A River that Never Runs Dry
When I was growing up, I was a huge fan of old movies and spent many a Sunday afternoon on the couch in the lounge room watching black and white films. Musicals. Historical epics. Romances. Comedies.
But for some reason, I never really got into westerns. They were rough and violent and basically too ‘boy’ for me. The stories didn’t interest me and nor did the characters.
These days, I’m a huge fan of the genre and I wish Hollywood was still making them (and if not Hollywood, then the late lamented Sergio Leone who did some beauties). This month, I’d like to talk about the movie that converted me to a whole genre that previously I hadn’t enjoyed at all.
Why did this film work for me when so many others superficially not that different hadn’t? A couple of reasons, I think (not just that Monty C is very easy on the eye!).
The first is that this film is very character-focused and the characters are complex and interesting. Red River recounts the first cattle drive from Texas to Abilene along the Chisholm Trail, but the focus of the story is on the relationship between Tom Dunson, John Wayne’s character, and his adopted son, Matthew Garth (Montgomery Clift).
Tom Dunson is a heroic character – he builds a huge ranch out of nothing through sheer toughness and grit, then launches what seems an impossible trek to get his cattle to market after the Civil War – but he has megalomaniacal tendencies that end up threatening disaster. His greatest strengths, his stubbornness and courage and single-minded determination, are also the source of his greatest flaw. That’s always an interesting element in a character!
Matthew Garth is another interesting character type. The quiet and courageous man of honor who rises to the occasion when circumstances dictate. He’s the self-effacing tower of strength who gets the cattle and the men safely to Abilene. He’s the one who is willing to stand up to the man he loves like father and risk death for the sake of what’s right.
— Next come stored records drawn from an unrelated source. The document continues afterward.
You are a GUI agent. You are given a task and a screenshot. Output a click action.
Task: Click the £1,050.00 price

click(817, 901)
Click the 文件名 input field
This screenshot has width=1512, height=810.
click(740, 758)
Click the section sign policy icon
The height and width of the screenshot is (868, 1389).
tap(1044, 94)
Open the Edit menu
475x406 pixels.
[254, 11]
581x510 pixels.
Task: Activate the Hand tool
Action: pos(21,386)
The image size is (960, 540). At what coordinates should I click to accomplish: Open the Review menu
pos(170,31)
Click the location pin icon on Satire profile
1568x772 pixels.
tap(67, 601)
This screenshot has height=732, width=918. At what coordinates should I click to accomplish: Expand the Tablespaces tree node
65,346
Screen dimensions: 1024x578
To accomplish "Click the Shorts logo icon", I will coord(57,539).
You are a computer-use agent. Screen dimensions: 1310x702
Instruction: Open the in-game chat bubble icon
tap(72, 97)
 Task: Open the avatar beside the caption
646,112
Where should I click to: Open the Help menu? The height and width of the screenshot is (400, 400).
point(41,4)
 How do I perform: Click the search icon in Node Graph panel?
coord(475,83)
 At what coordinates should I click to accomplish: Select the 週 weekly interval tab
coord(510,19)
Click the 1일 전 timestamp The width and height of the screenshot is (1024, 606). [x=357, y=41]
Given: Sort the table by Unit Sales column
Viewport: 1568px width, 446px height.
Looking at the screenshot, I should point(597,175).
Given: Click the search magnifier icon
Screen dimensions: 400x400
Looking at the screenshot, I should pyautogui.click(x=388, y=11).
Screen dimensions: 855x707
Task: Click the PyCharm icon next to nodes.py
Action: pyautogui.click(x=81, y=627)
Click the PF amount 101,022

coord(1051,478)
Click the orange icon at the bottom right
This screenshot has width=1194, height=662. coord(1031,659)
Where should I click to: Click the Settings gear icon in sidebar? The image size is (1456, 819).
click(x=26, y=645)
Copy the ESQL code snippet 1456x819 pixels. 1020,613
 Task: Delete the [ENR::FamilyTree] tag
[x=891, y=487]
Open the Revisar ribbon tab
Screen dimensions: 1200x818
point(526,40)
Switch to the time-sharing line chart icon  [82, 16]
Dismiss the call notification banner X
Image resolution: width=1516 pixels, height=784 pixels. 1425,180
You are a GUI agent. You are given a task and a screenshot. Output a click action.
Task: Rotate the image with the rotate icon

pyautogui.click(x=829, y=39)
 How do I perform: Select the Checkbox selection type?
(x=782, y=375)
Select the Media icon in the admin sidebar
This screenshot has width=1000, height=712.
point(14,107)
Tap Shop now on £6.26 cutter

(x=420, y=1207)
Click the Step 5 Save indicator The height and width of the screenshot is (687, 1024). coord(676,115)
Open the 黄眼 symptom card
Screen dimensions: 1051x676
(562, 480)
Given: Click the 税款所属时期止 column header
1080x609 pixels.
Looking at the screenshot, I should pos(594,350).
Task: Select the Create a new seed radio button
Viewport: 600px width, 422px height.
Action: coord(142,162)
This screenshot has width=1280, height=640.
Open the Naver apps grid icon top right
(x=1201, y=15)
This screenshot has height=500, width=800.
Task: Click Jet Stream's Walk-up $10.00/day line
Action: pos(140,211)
And while his romance with Tess Millay (Joanne Dru) isn’t a huge element, it adds a wonderful layer of passion to this story that is basically about two quite different alpha males staking out a workable relationship.
Another thing that struck me, watching this movie again a week or so ago, is how compact the storytelling is. There’s no wasted scenes, nothing self-indulgent there. An emotional point is made, then the story moves on immediately. No lingering on inessentials. Every moment forwards the story and convinces you of the epic nature of the struggle between these two men and with the environment that has created them.
It’s to Howard Hawks’s credit that the action never overwhelms that central conflict between Dunson and Garth. And also to the credit of Wayne, who I’ve since grown to admire enormously as an actor (check out The Searchers, which like Red River, is another critique of the stereotypical western hero), and Clift that their characters dominate this powerful story rather than find themselves submerged in the sweep of the story.
This is a really great movie. Even if you don’t like westerns, give it a go. You won’t be sorry.